A. PENDAHULUAN
Sejalan dengan perkembangan ilmu pengetahuan, berkembang pula pola pikir umat manusia. Pendidikan sebagai sarana pencerahan umat pun memiliki nuansa berbeda antara daerah yang satu dengan daerah lain, sehingga bermunculan pemikiran-pemikiran yang dianggap sebagai penyesuaian proses pendidikan dengan kebutuhan yang diperlukan. Beberapa teori dari para pemikir memunculkan adanya aliran pendidikan. Aliran-aliran tersebut diantaranya[1] : Aliran Empirisme, Aliran Nativisme, Aliran Naturalisme, Aliran Konvergensi, Aliran Progresivisme, Aliran Esensialisme, Aliran Perenialisme dan Aliran Konstruktivisme.
B. ALIRAN PENDIDIKAN
1. Aliran Empirisme
Tokoh aliran Empirisme adalah John Locke (1632-1704). Dia adalah seorang filusuf dari inggris. Teorinya dikenal dengan Tabulae Rasae (Meja Lilin), yang menyebutkan bahwa, anak lahir ke dunia seperti kertas putih yang bersih.

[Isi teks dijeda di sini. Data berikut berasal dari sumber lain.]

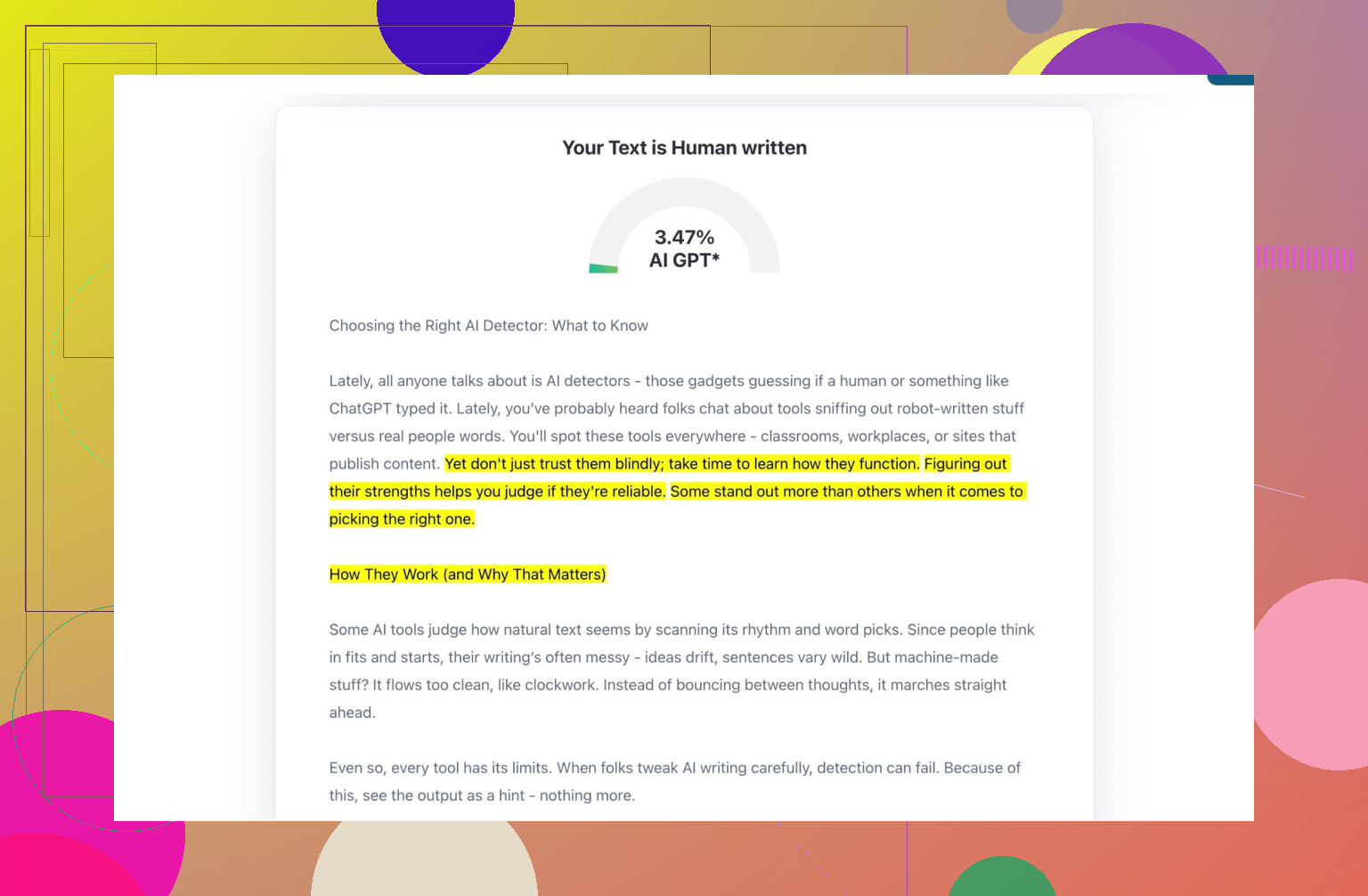Click the blue semicircle at the top

(445, 36)
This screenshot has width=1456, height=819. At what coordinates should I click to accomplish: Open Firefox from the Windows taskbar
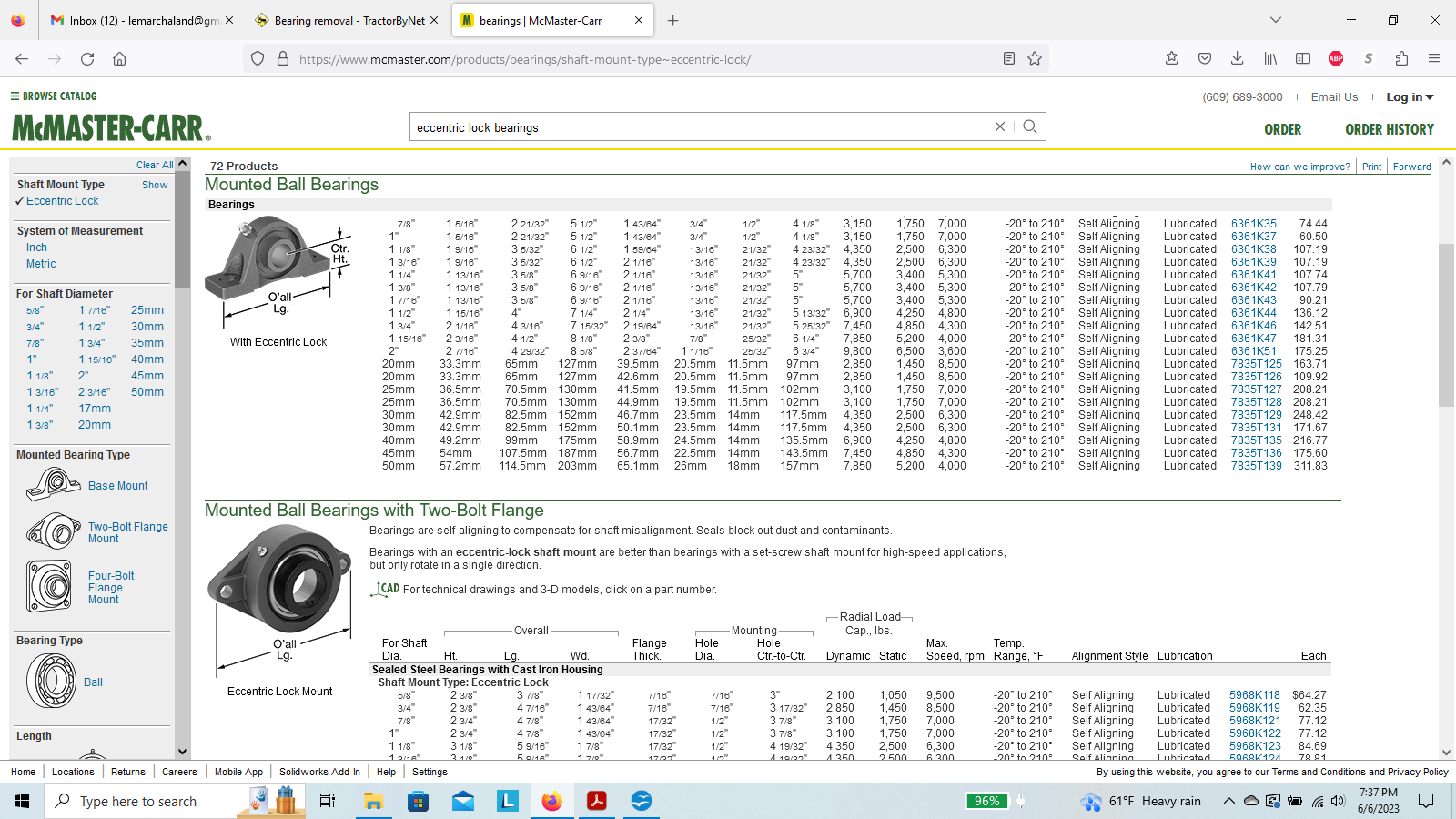[x=551, y=801]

Kertas putih akan mempunyai corak dan tulisan yang digores oleh lingkungan. Faktor bawaan dari orang tua ( faktor keturunan) tidak dipentingkan. Pengalaman diperoleh anak melalui hubungan dengan lingkungan, baik lingkungan sosial, alam dan budaya.
Menurut aliran ini, pendidik sebagai faktor luar, memegang peranan sangat penting. Sebab pendidik menyediakan lingkungan pendidikan bagi anak, dan anak akan menerima pendidikan sebagai pengalaman. Dari pengalaman itulah yang akan membentuk tingkah laku, sikap, dan watak anak sesuai dengan tujuan pendidikan yang diharapkan.
Aliran ini dapat dilihat dari peristiwa-peristiwa sebagai berikut :
v Dalam suatu keluarga yang kaya ingin memaksa anaknya menjadi pelukis. Segala alat diberikan dan pendidik ahli didatangkan. Akan tetapi gagal, karena bakat melukis pada anak itu tidak adda. Akibatnya dalam diri anak tersebut terjadi konflik, pendidikan mengalami kesukaran dan hasilnya tidak optimal.
v Ketika anak kembar sejak lahir dipisahkan dan dibesarkan pada lingkungan yang berbeda. Satu dari mereka dididik di desa oleh keluarga petani golongan miskin, yang satu dididik di lingkungan keluarga yang kaya raya dan hidup di kota juga disekolahkan di sekolah modern. Ternyata pertumbuhannya tidak sama.
Kelemahan aliran ini adalah hanya mementingkan pengalaman. Sedangkaan kemampuan dasar yang dibawa anak sejak lahir dikesampingkan. Padahal, ada anak yang berbakat dan berhasil meskipun lingkungan tidak mendukung.
2. Aliran Nativisme
Tokoh aliran Nativisme adalah Arthur Schopenhauer (1788-1869), seorang filosof Jerman. Aliran ini berpendapat bahwa, Perkembangan Individu ditentukan oleh faktor bawaan sejak lahir. Faktor lingkungan kurang berpengaruh terhadap pendidikan dan perkembangan anak.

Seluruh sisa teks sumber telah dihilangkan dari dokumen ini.